Employment Rates Climb, Development Strong
San Francisco’s multifamily market continued to show signs of strength toward the end of the third quarter, despite rent growth slowing down. On a trailing three-month (T3) basis through September, rates were up 0.3%—10 basis points above the national rate—to $2,854. Concerns over a potential recession have brought rent development down across most U.S. metros, but San Francisco multifamily remains in high demand. Occupancy across stabilized properties was up 60 basis points year-over-year, to 95.5% as of August.
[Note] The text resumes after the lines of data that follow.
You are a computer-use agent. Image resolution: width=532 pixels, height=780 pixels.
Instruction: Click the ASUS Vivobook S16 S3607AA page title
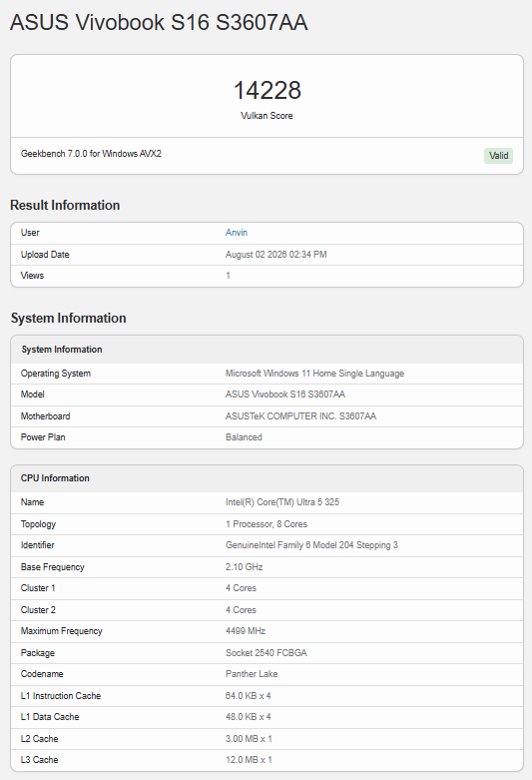point(159,22)
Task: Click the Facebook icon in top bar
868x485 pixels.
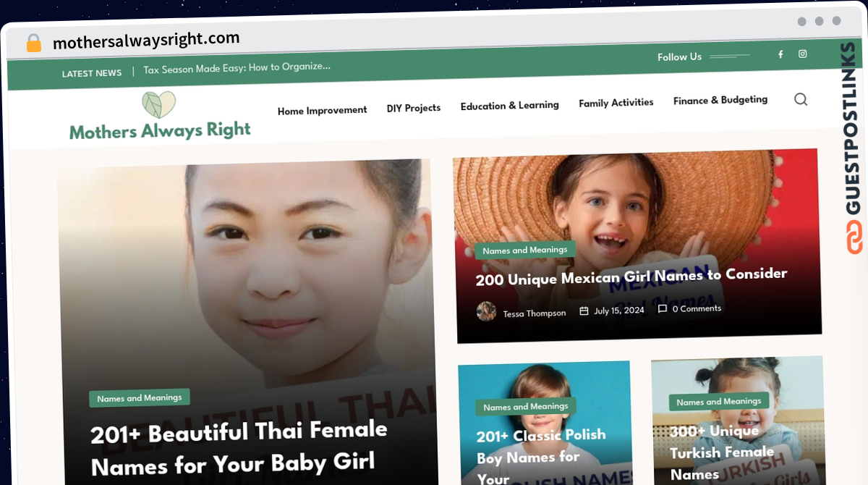Action: click(780, 54)
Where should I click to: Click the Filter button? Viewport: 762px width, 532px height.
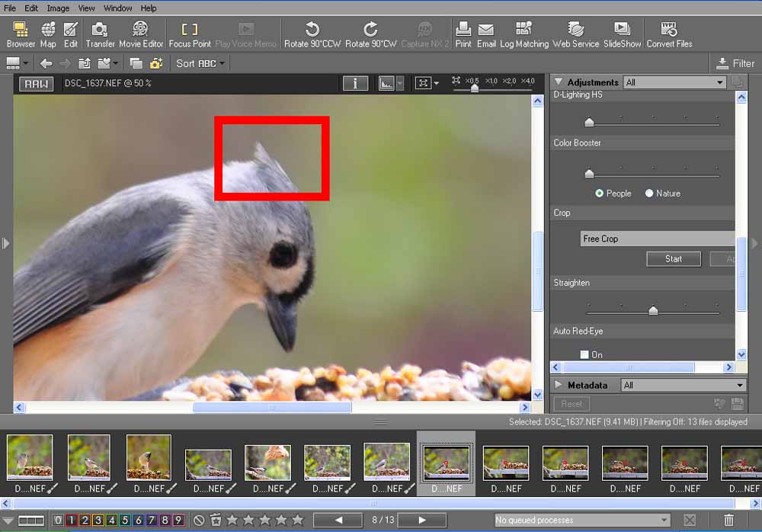pyautogui.click(x=735, y=63)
The economic recovery continued, as San Francisco’s unemployment rate exceeded 2019 levels, at 2.8% in August, 90 basis points below the nation’s average. Over a 12-month period ending in July, San Francisco added 133,700 jobs, a 5.9% expansion and 140 basis points higher than the national rate. Growth was led by professional and business services, which gained 34,900 jobs over this period, followed by the leisure and hospitality sector, which was up by 33,800 jobs.
Development activity was very strong across both sides of the bay. Year-to-date through September, 4,102 units were brought online, representing 1.5% of existing stock and matching the national rate, but down by 54.1% year-over-year. In September, the metro had 20,914 units under construction, with an additional 125,341 units in the planning and permitting stages.